There are many universities and colleges that rely on Google’s email platform, Gmail, to provide and manage emails of their students. However it seems that over in UC-Berkeley, some students were too thrilled about Gmail as their service because they allege that Google had apparently scanned their emails illegally.
So much so that they have since filed a lawsuit against Google, alleging that the company had intercepted and scanned their emails illegally without their permission for advertising purposes. The lawsuit goes on to claim that Google had apparently misled the school into thinking that school email accounts would not be scanned, and in turn that information was then passed down from the school to the students.

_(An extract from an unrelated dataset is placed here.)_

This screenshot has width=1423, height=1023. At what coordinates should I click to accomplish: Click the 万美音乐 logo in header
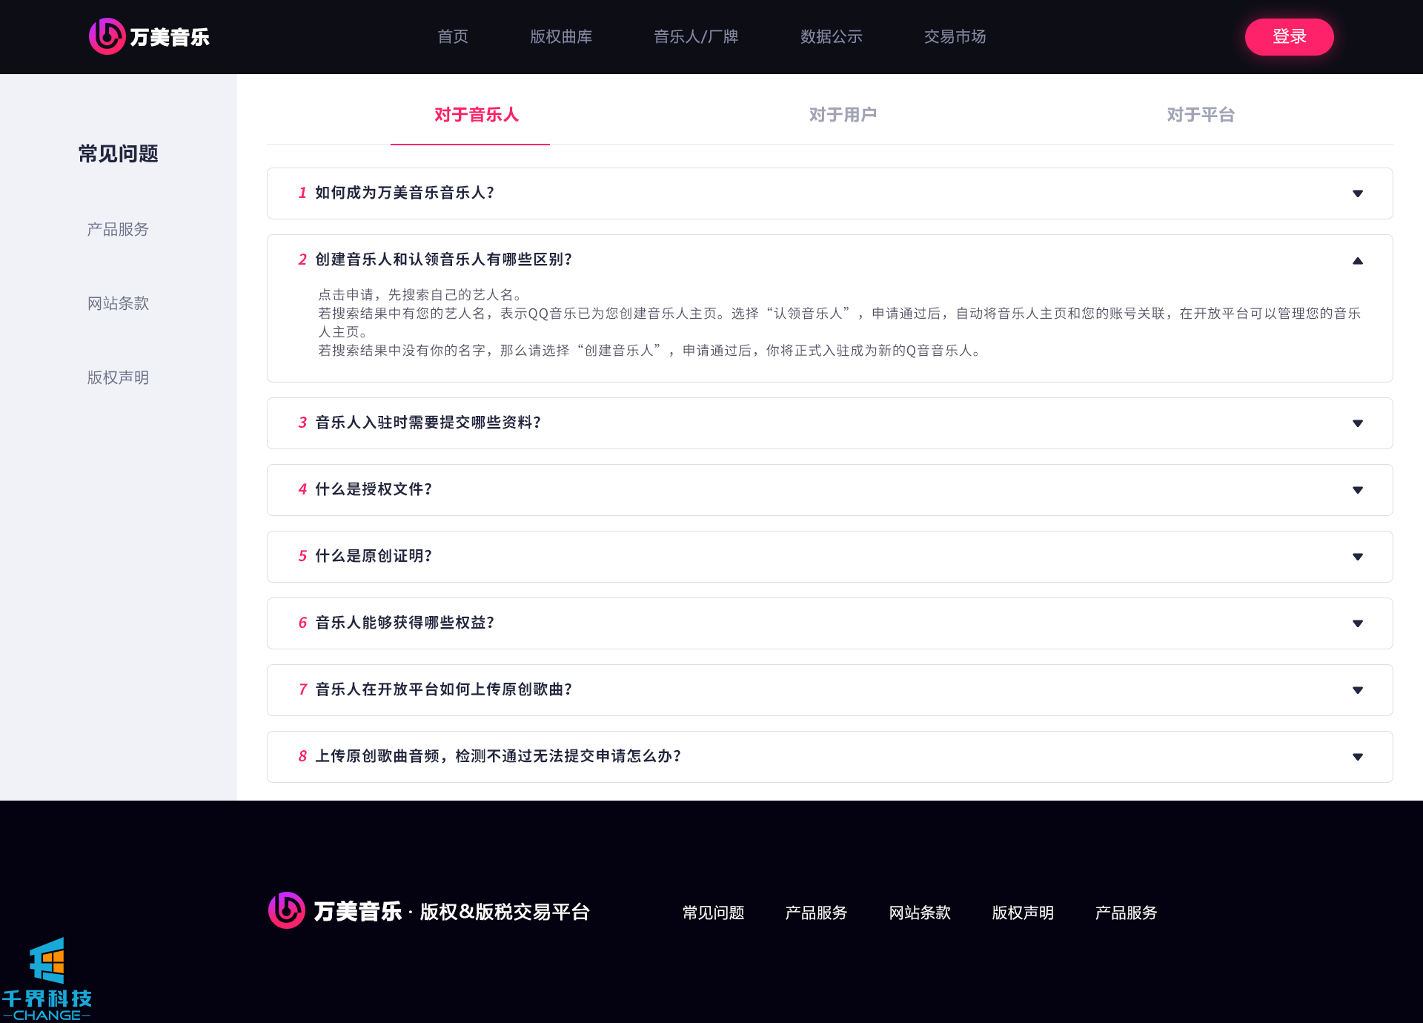[149, 36]
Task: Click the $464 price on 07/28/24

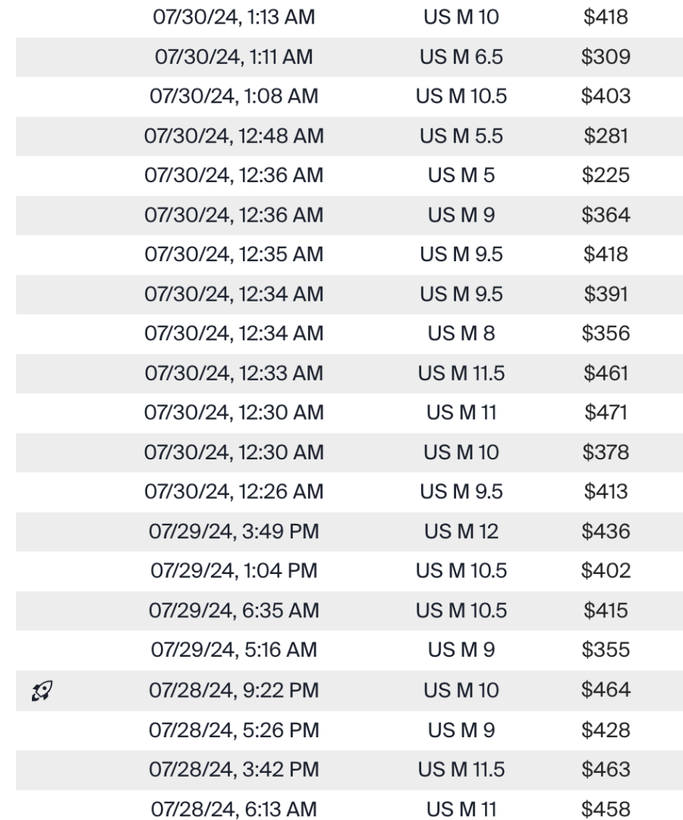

However it was pointed out in a blog post by Google that in April 2014, the company decided to end the scanning, indicating that prior to that they had been scanning students emails without their knowledge.
According to Chris Jay Hoofnagle, who teaches privacy law and internet law at the University says, “Google could use information it gleans from the messages for its own purposes — purposes it does not have to disclose to us. In effect, Google could act as an intelligence agency, deeply mining relationships and ideas among groups of people.”
Google has declined to comment on the lawsuit, but Ray Gallo who represents the plaintiffs is currently trying to recruit additional plaintiffs from other schools in which Google had promised that student emails would not be scanned. So far he and his team have managed to find 11.